In previous posts this blog has looked at the issue of "standing" - i.e., who is a proper party in interest to take an appeal of lower court rulings - as well as the Supreme Court's engagement of Harvard Law professor Vicki C. Jackson to brief the issue of standing in both the Proposition 8 appeal and in the DOMA appeal brought by the GOP members of the House of Representatives. The issue of standing is important in both cases since, if the appellants lack standing, the U. S. Supreme Court could side step both cases and leave the lower court rulings striking down Prop 8 and DOMA in place. The result of this would be that (i) Prop 8 is dead and gay marriage is legal once again in California and arguable in the other states in the 9th Circuit, and in the DOMA appeal centering on Edie Windsor (pictured at left) brought by the House GOP, the result would be that DOMA is unconstitutional in the 1st and 2nd Circuits.

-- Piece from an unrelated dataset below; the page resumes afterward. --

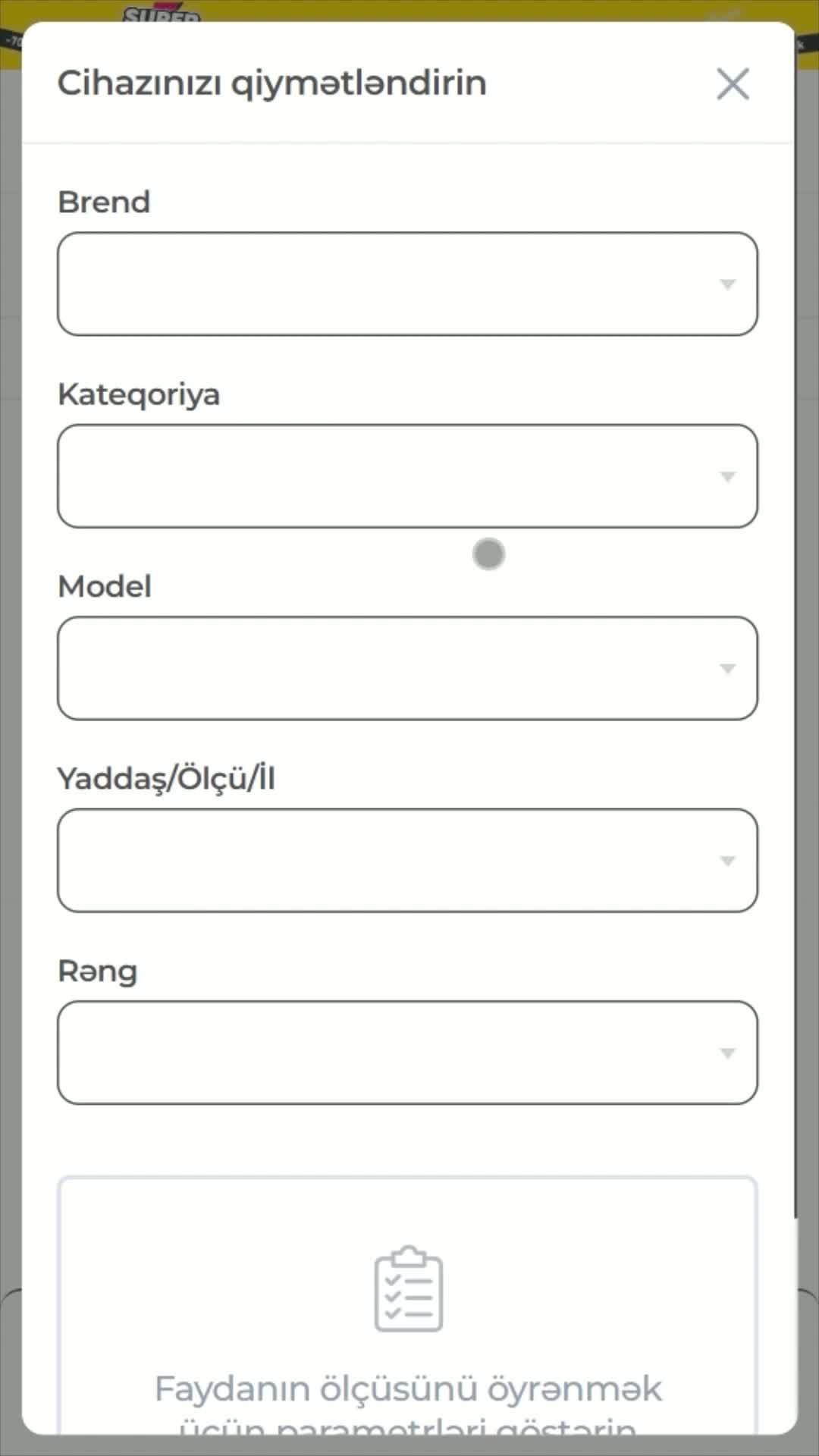Click the Model field label
This screenshot has width=819, height=1456.
[105, 586]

Today, professor Jackson filed her amicus brief in the DOMA appeal and, not surprisingly, found (a) that the Supreme Court lacked jurisdiction given the posture of the case and (b) the the House GOP lacked standing to defend a rulint in which the executive branch has acquiesced. In short, if the justices on the Supreme Court desire to duck making a ruling, Prof. Jackson has given them a road map of how to do so. Should the Court take this avenue, the good news is that Barack Obama will likely have the opportunity to appoint new liberal justices before the next gay marriage and/or DOMA appeal to the U. S. Supreme Court. The other irony would be that the GOP House members just squander $3 million in legal fees for absolutely nothing. The bad news is that many of us will definitively remain second class citizens for the near future. Here are details from SCOTUS Blog:
The Supreme Court does not have the power to rule on the case the Justices have agreed to review on the constitutionality of the federal Defense of Marriage Act of 1996, a Harvard law professor argued in a brief filed Thursday evening. The professor, Vicki C. Jackson, also argued against letting the Republican members of the House of Representatives’ leadership defend DOMA’s validity, saying they do not speak for Congress, or even for the House.
If the Court accepts this advice, it probably would miss its chance to rule during the current Term on DOMA’s Section 3, which defines marriage for all federal purposes as the union of one man and one woman. It has been challenged by same-sex couples who are legally married, as they seek the federal benefits at issue. There is not time, in the remaining months of the Term (unless the Court would really rush things), for review of another DOMA case, even though others are pending.
The Court on December 7 agreed to review the constitutionality of Section 3 in the case of United States v. Windsor (docket 12-307). At the same time, however, it added questions about its authority to do so and then invited Professor Jackson to argue two points: One, whether the Obama administration can appeal a case that it won in a lower court (it believes DOMA is unconstitutional, and the lower court ruled that way). And, two, whether the House’s three GOP leaders could satisfy the Constitution’s Article III requirement that they have a legal right to be DOMA’s defenders in court.
The question about the administration’s stance is one of judicial power: if the Court lacks that basic power to decide, it cannot resolve the constitutional question in response to the government’s appeal. The question about the House GOP is one of “standing,” in a constitutional sense, to appeal: if those legislators cannot show they had real legal interests at stake, they could not be in court.
While the Court has also agreed to review the constitutionality of California’s “Proposition 8,” a statewide ban on same-sex marriage, the Court also raised a question of whether it could rule on that case. It posed the question of whether the sponsors of the “Proposition 8″ ballot measure had “standing” to appeal, under Article III. (That will be debated between those proponents and the two same-sex couples who successfully challenged that measure in lower courts. That was not within the assignment the Court gave to Professor Jackson, which was limited to the DOMA case.)
If it turns out that the California proponents are found to lack the right to pursue their appeal, that case, too, could be ended without a ruling by the Justices on the validity of that state’s marriage ban.
If the GOP House members are found to lack standing, they ought to be required to reimburse the wasted $3 million. A plain reading of Article III of the Constitution clearly suggests the the GOP House members never had the right to appeal the 1st and 2nd Circuit DOMA rulings.